* [What you will do] Exact copies of the lines from the one holding "Task: Open the Year dropdown for birth date" through the last line of the entries below are to be printed, with pictures omitted.

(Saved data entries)
▶
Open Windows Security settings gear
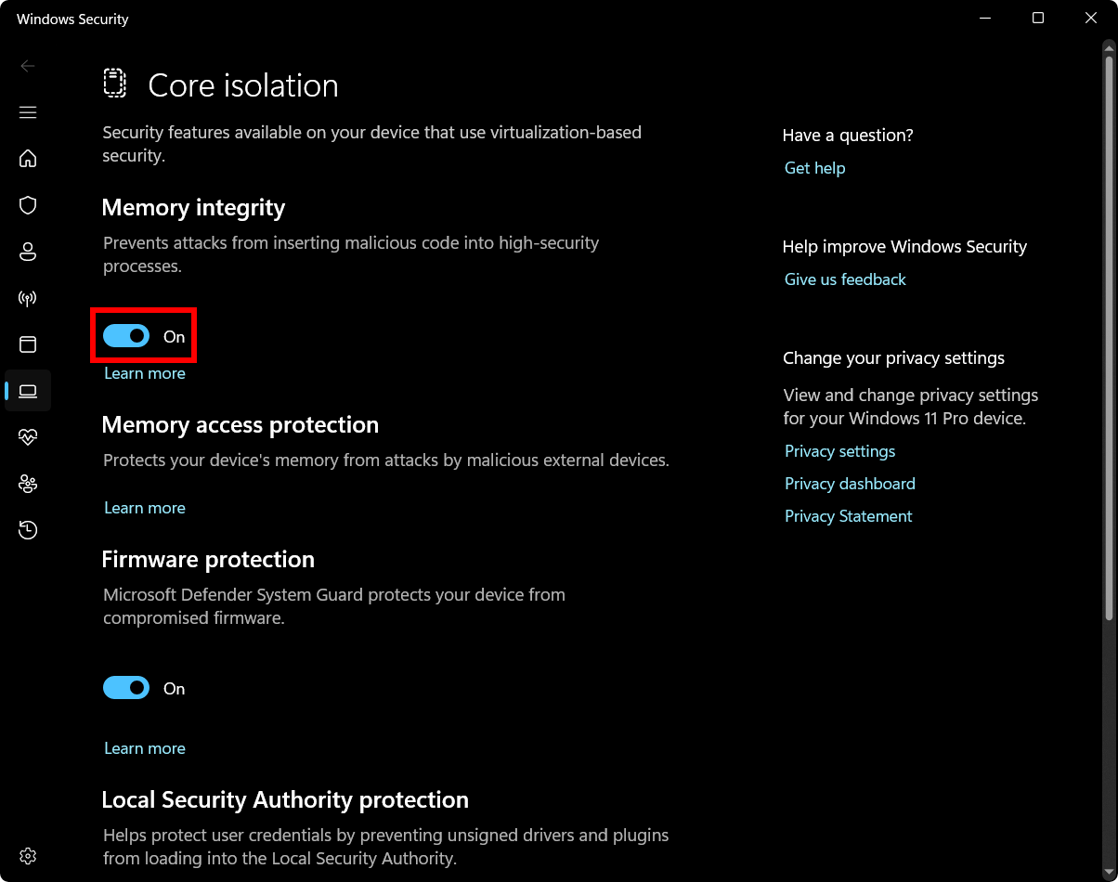 [x=28, y=855]
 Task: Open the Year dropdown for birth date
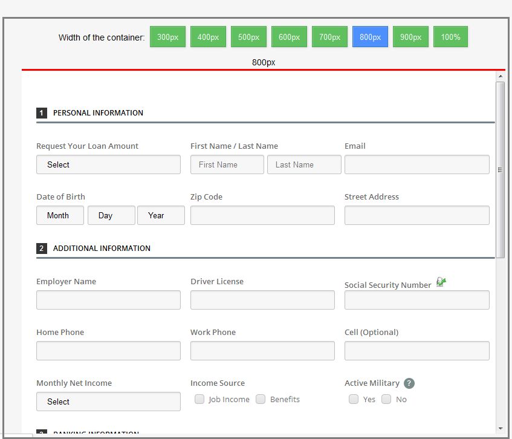pyautogui.click(x=161, y=215)
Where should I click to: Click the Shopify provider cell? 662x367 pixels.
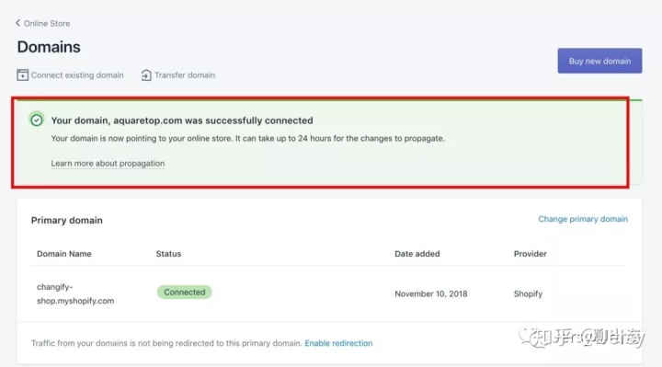(x=528, y=294)
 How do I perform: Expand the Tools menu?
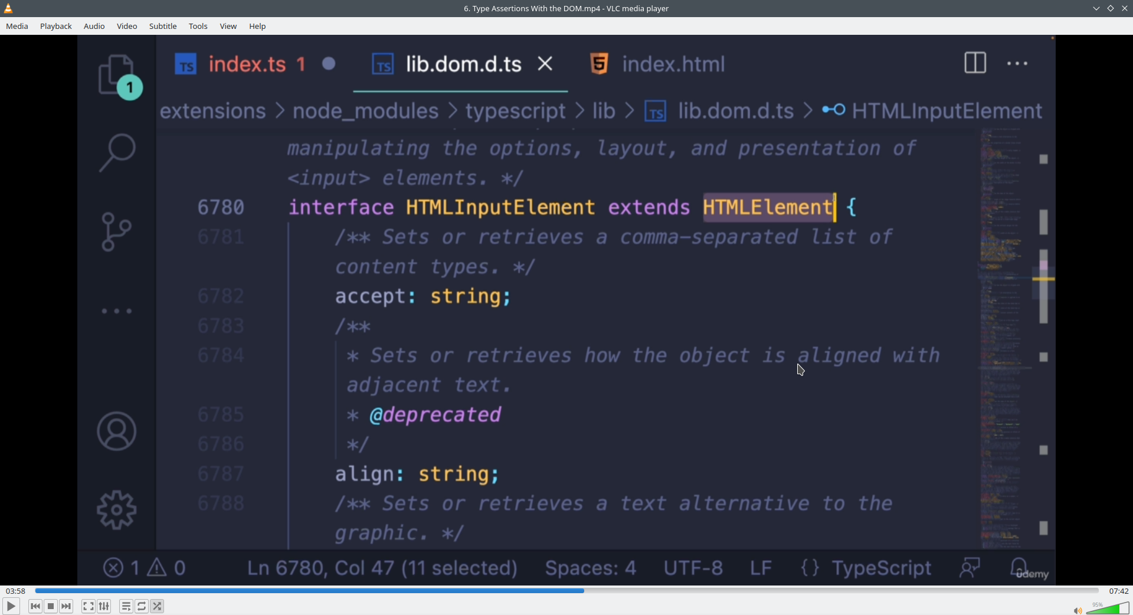tap(198, 26)
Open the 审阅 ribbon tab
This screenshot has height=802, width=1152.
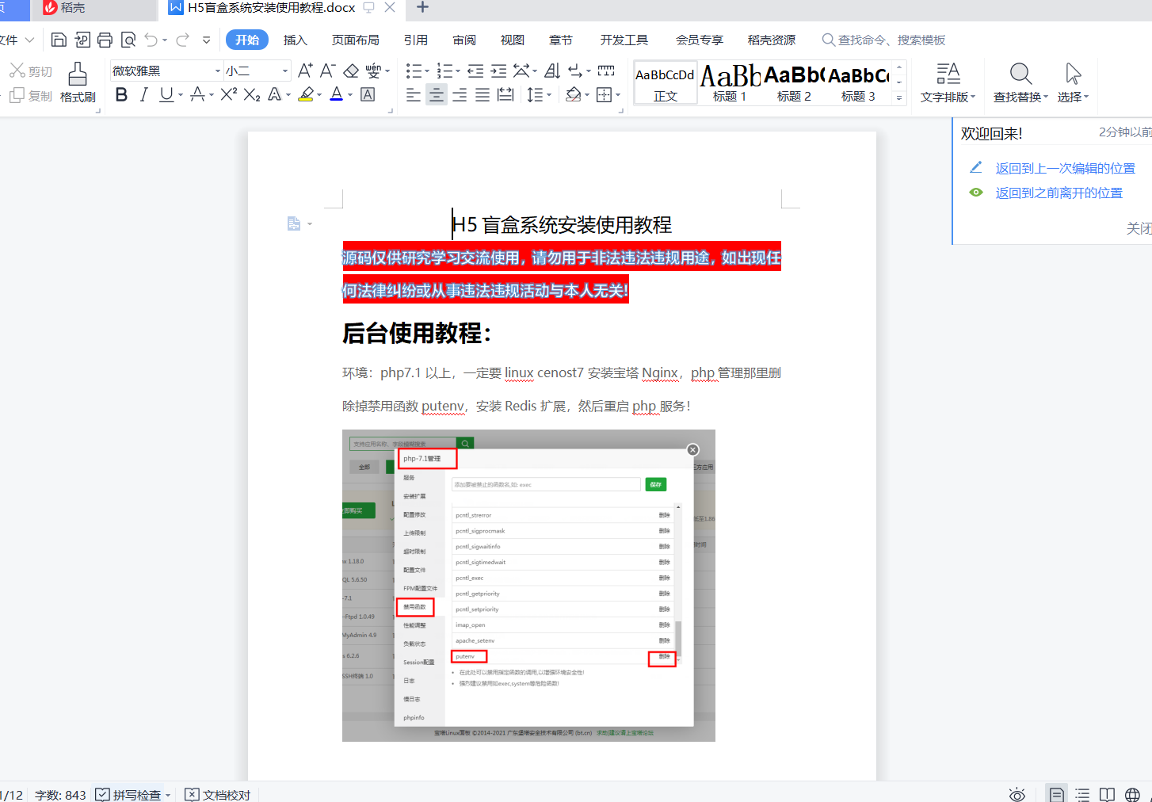click(463, 40)
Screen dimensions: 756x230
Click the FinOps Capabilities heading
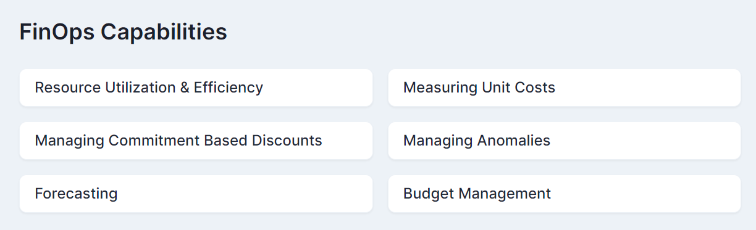tap(123, 32)
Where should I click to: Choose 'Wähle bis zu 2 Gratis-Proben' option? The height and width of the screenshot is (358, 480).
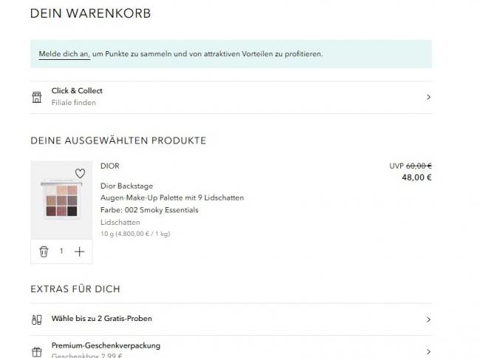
◀
* [Task output]
 Task: Open the Year dropdown for birth date
pyautogui.click(x=161, y=215)
Where should I click to: Click the Shopify provider cell? 662x367 pixels.
(x=528, y=294)
 How do I perform: Expand the Tools menu?
tap(198, 26)
Open the 审阅 ribbon tab
This screenshot has height=802, width=1152.
click(463, 40)
Screen dimensions: 756x230
Click the FinOps Capabilities heading
tap(123, 32)
Where should I click to: Choose 'Wähle bis zu 2 Gratis-Proben' option? The height and width of the screenshot is (358, 480).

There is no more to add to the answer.